SAML single sign-on (SSO) gives organization owners and enterprise owners on GitHub a way to control and secure access to organization resources like repositories, issues, and pull requests. Organization owners can invite your user account on GitHub to join their organization that uses SAML SSO, which allows you to contribute to the organization and retain your existing identity and contributions on GitHub.
If you're a member of an enterprise with managed users, you will use a new account that is provisioned for you. For more information, see "Types of GitHub accounts."
When you access resources within an organization that uses SAML SSO, GitHub will redirect you to the organization's SAML IdP to authenticate. After you successfully authenticate with your account on the IdP, the IdP redirects you back to GitHub, where you can access the organization's resources.
Note: Outside collaborators aren't required to authenticate with an IdP to access the resources in an organization with SAML SSO. For more information on outside collaborators, see "Roles in an organization."
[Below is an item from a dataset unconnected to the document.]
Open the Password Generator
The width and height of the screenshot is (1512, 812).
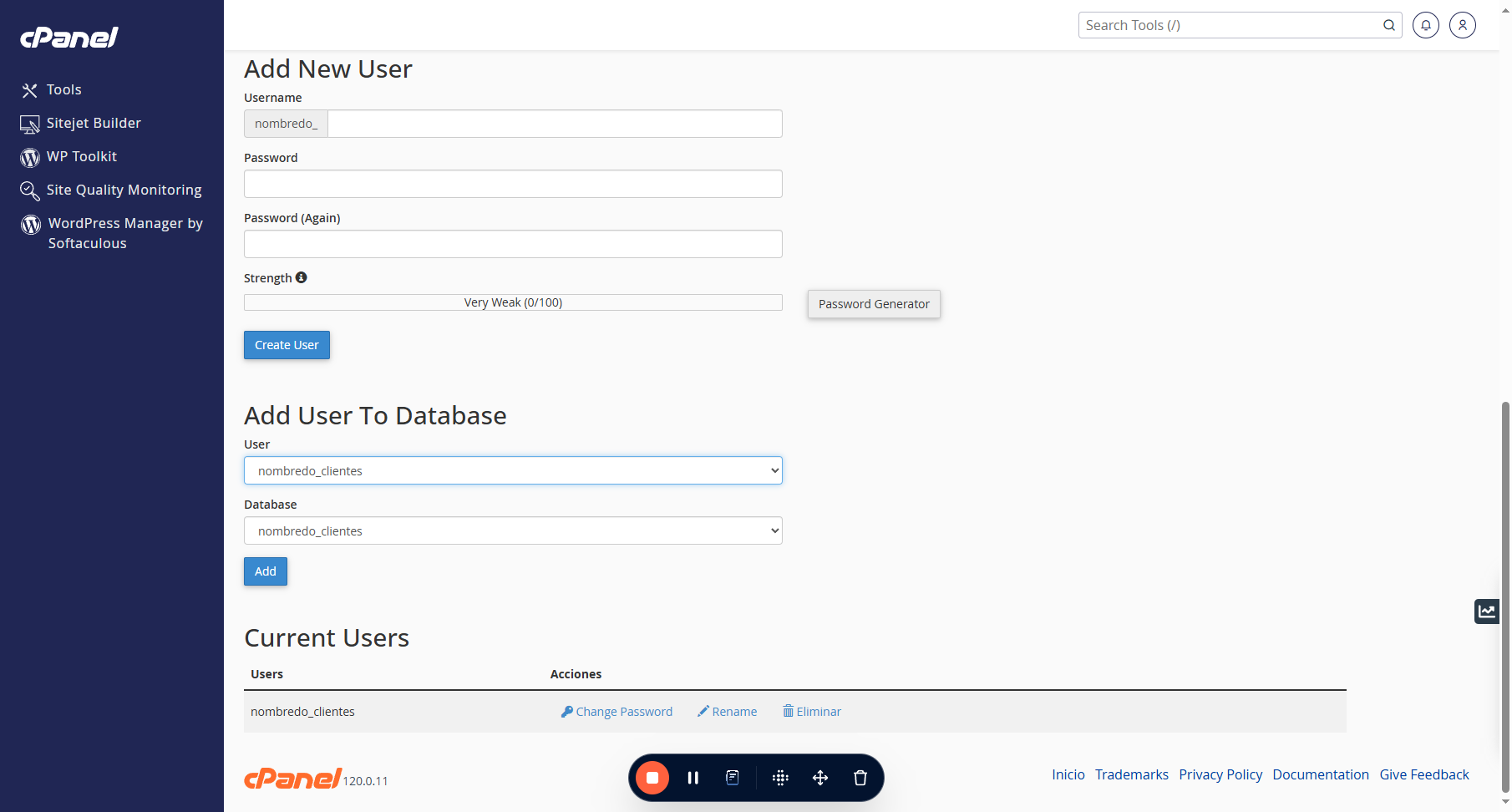click(x=874, y=304)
If you have recently authenticated with your organization's SAML IdP in your browser, you are automatically authorized when you access a GitHub organization that uses SAML SSO. If you haven't recently authenticated with your organization's SAML IdP in your browser, you must authenticate at the SAML IdP before you can access the organization.
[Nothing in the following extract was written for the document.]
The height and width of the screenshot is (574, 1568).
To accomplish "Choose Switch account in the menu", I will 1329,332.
You must periodically authenticate with your SAML IdP to authenticate and gain access to the organization's resources on GitHub.com. The duration of this login period is specified by your IdP and is generally 24 hours. This periodic login requirement limits the length of access and requires you to re-identify yourself to continue. You can view and manage your active SAML sessions in your security settings. For more information, see "Viewing and managing your active SAML sessions."
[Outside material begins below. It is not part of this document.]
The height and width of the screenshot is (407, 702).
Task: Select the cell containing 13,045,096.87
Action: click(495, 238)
To use the API or Git on the command line to access protected content in an organization that uses SAML SSO, you will need to use an authorized personal access token over HTTPS or an authorized SSH key.
If you don't have a personal access token or an SSH key, you can create a personal access token for the command line or generate a new SSH key. For more information, see "Creating a personal access token" or "Generating a new SSH key and adding it to the ssh-agent."
To use a new or existing personal access token or SSH key with an organization that uses or enforces SAML SSO, you will need to authorize the token or authorize the SSH key for use with a SAML SSO organization. For more information, see "Authorizing a personal access token for use with SAML single sign-on" or "Authorizing an SSH key for use with SAML single sign-on."
You must have an active SAML session each time you authorize an OAuth App to access an organization that uses or enforces SAML SSO.
After an enterprise or organization owner enables or enforces SAML SSO for an organization, you must reauthorize any OAuth App that you previously authorized to access the organization. To see the OAuth Apps you've authorized or reauthorize an OAuth App, visit your OAuth Apps page.